Penulis: Christhoper Natanael Raja
TVRINews, Banjar
Wakil Menteri Dalam Negeri (Wamendagri) Akhmad Wiyagus menegaskan pentingnya sinergi pemerintah pusat dan daerah dalam menjalankan program prioritas nasional, khususnya Makan Bergizi Gratis (MBG) dan Koperasi Desa/Kelurahan (Kopdeskel) Merah Putih.
Hal itu disampaikan saat memberikan arahan kepada Pemerintah Kota Banjar dan unsur Forum Koordinasi Pimpinan Daerah (Forkopimda) di Pendopo Kota Banjar, Jawa Barat, Sabtu, 7 Februari 2026.

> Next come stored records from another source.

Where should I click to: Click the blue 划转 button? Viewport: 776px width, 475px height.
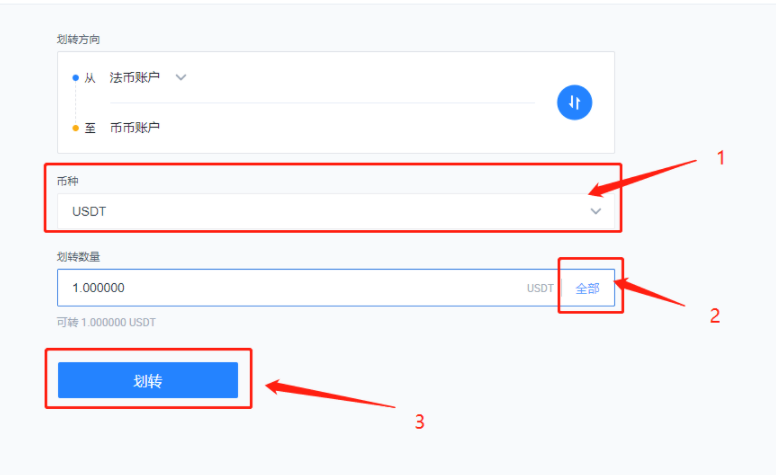148,380
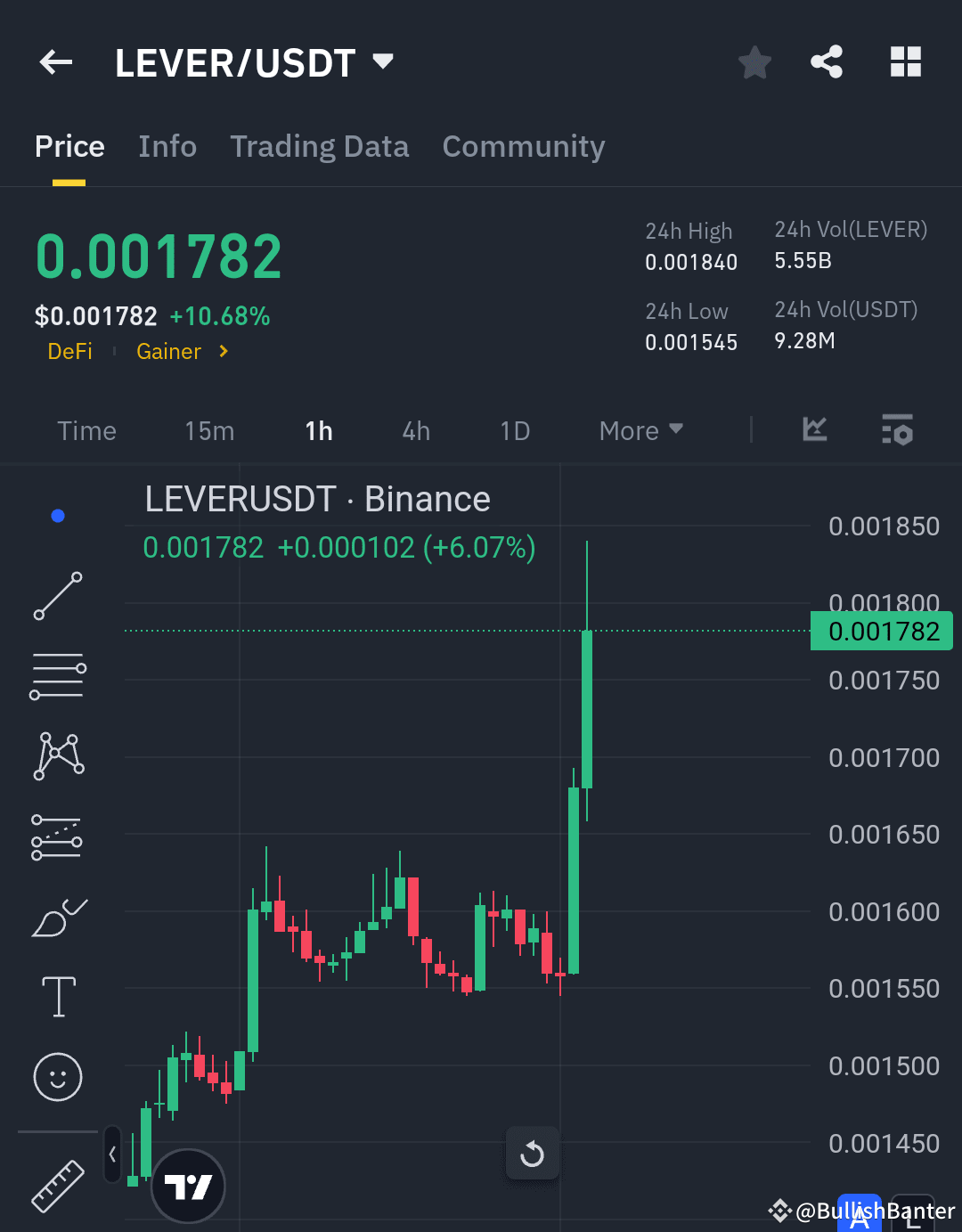Share the LEVER/USDT chart
This screenshot has width=962, height=1232.
827,62
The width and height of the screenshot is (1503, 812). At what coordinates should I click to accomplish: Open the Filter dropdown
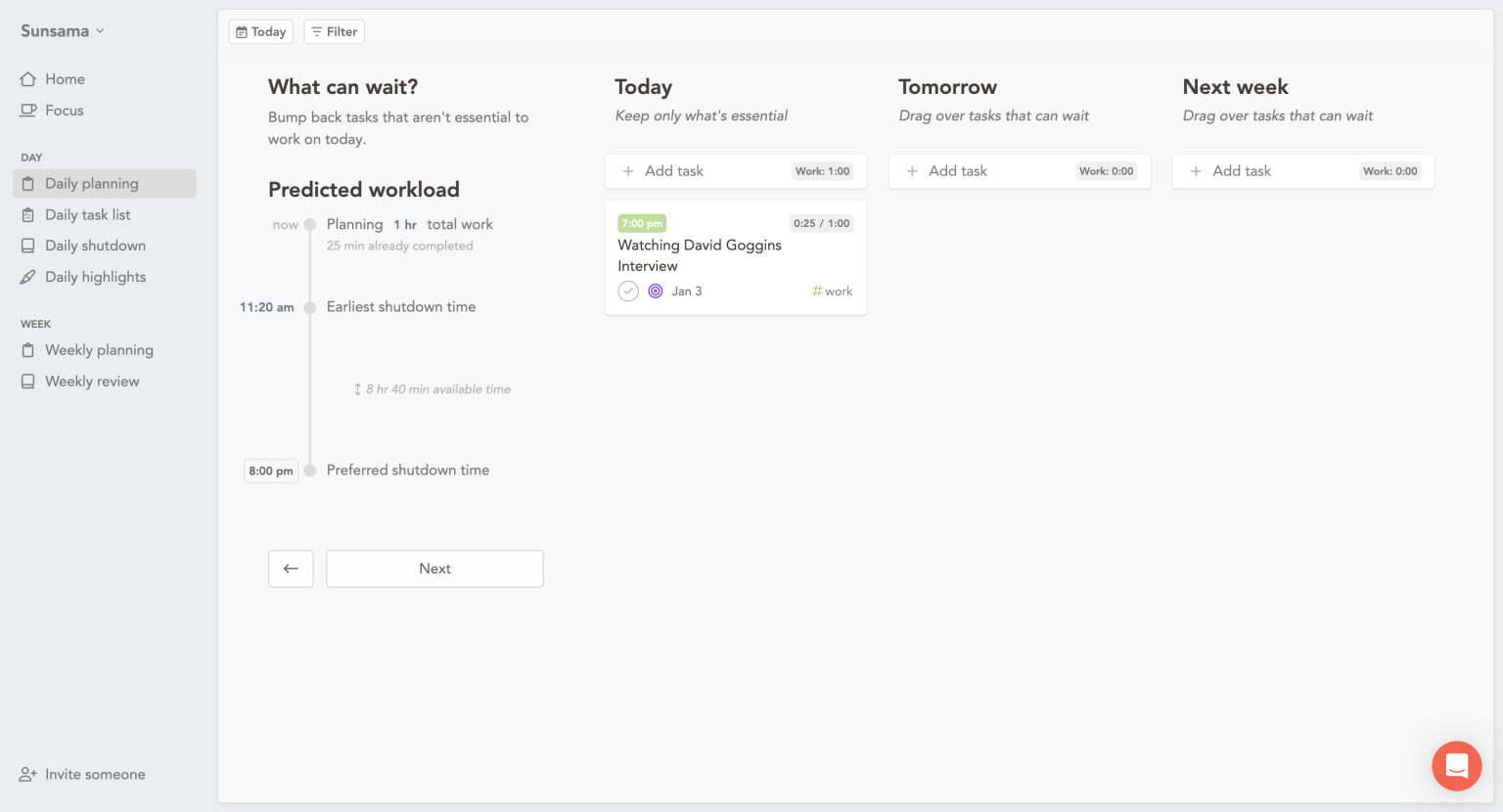(334, 31)
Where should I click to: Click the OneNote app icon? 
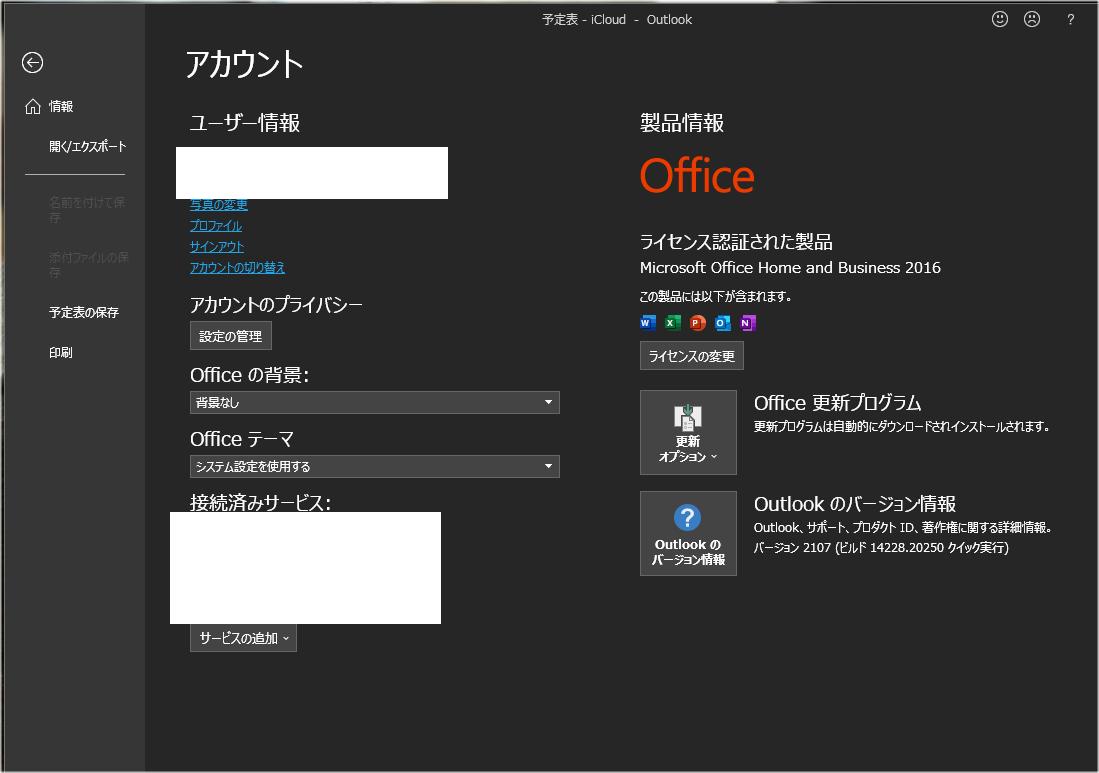[747, 322]

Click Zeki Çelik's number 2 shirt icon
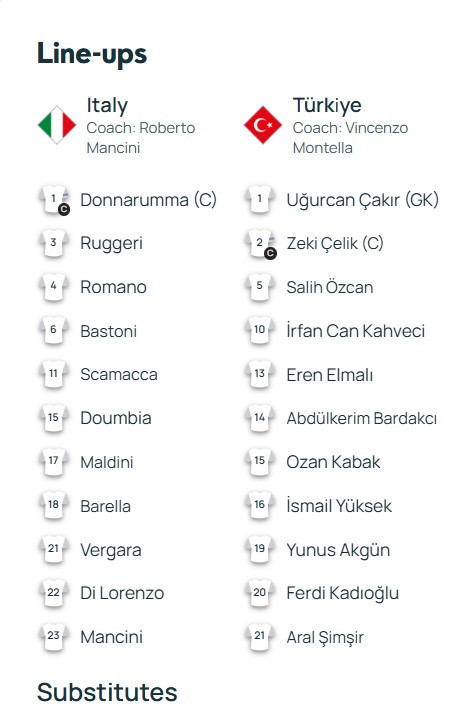click(260, 244)
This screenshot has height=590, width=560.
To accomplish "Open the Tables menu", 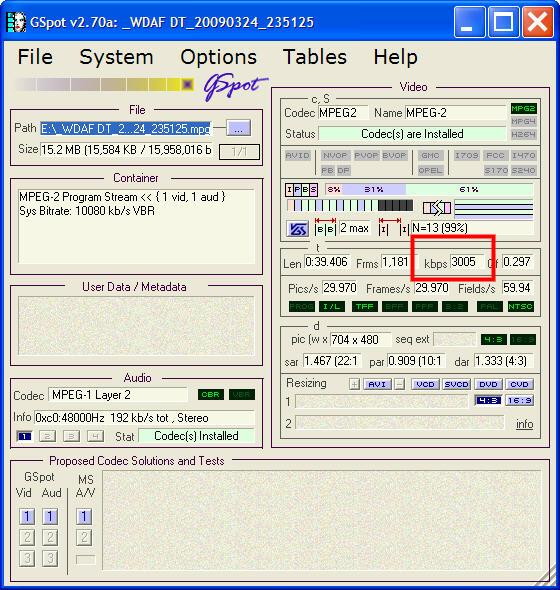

Wiyagus menilai MBG bukan sekadar program sektoral, melainkan upaya lintas sektor yang membutuhkan keterlibatan aktif pemerintah daerah.
Program tersebut difokuskan pada pemenuhan gizi anak usia sekolah, ibu hamil, ibu menyusui, serta kelompok rentan sebagai bagian dari investasi jangka panjang pembangunan sumber daya manusia.
“Ini investasi jangka panjang terhadap kualitas sumber daya manusia, apalagi kita sedang berada pada era bonus demografi,” ujar Wiyagus dalam keterangan tertulis yang diterima oleh tvrinews.com, Sabtu, 7 Februari 2026.
Ia menambahkan peningkatan kualitas SDM dan kemandirian pangan menjadi pilar utama pembangunan nasional yang sejalan dengan delapan misi Asta Cita Presiden Prabowo Subianto menuju Indonesia Emas 2045.
Untuk itu, ia meminta pemerintah daerah menjadikan Asta Cita sebagai acuan dalam perencanaan dan pelaksanaan kebijakan daerah lima tahun ke depan.
Selain MBG, Wiyagus juga menyoroti peran strategis Kopdeskel Merah Putih dalam penguatan ekonomi rakyat.
Menurutnya, koperasi tersebut tidak hanya difungsikan sebagai lembaga simpan pinjam, tetapi juga sebagai pusat aktivitas ekonomi desa dan kelurahan.
“Kopdeskel diharapkan mampu menyerap hasil produksi lokal, memperpendek rantai distribusi, dan meningkatkan nilai tambah bagi masyarakat,” kata Wiyagus.
Secara nasional, Wiyagus menyebut telah terbentuk lebih dari 81 ribu unit koperasi secara kelembagaan. Kemendagri berperan memfasilitasi pemerintah daerah dalam pembentukan koperasi, termasuk pemantauan kesiapan lahan untuk mendukung operasional Kopdeskel.
Ia juga mengingatkan pentingnya integritas aparatur daerah dalam seluruh tahapan pelaksanaan program prioritas, mulai dari perencanaan, penganggaran, hingga pengawasan. Menurutnya, integritas menjadi kunci agar program berjalan tepat sasaran dan berkelanjutan.
Di hadapan Forkopimda Kota Banjar, Wiyagus menekankan pentingnya kekompakan lintas unsur sebagai satu kesatuan kerja dalam menyukseskan program nasional. Pemerintah pusat, kata dia, akan terus mendampingi dan memfasilitasi pemerintah daerah dalam proses pelaksanaan.
Usai memberikan arahan, Wiyagus meninjau Stasiun Pelayanan Pemenuhan Gizi (SPPG) Hegarsari Pataruman, Kota Banjar, untuk melihat langsung kesiapan fasilitas serta pelaksanaan layanan pemenuhan gizi di daerah tersebut.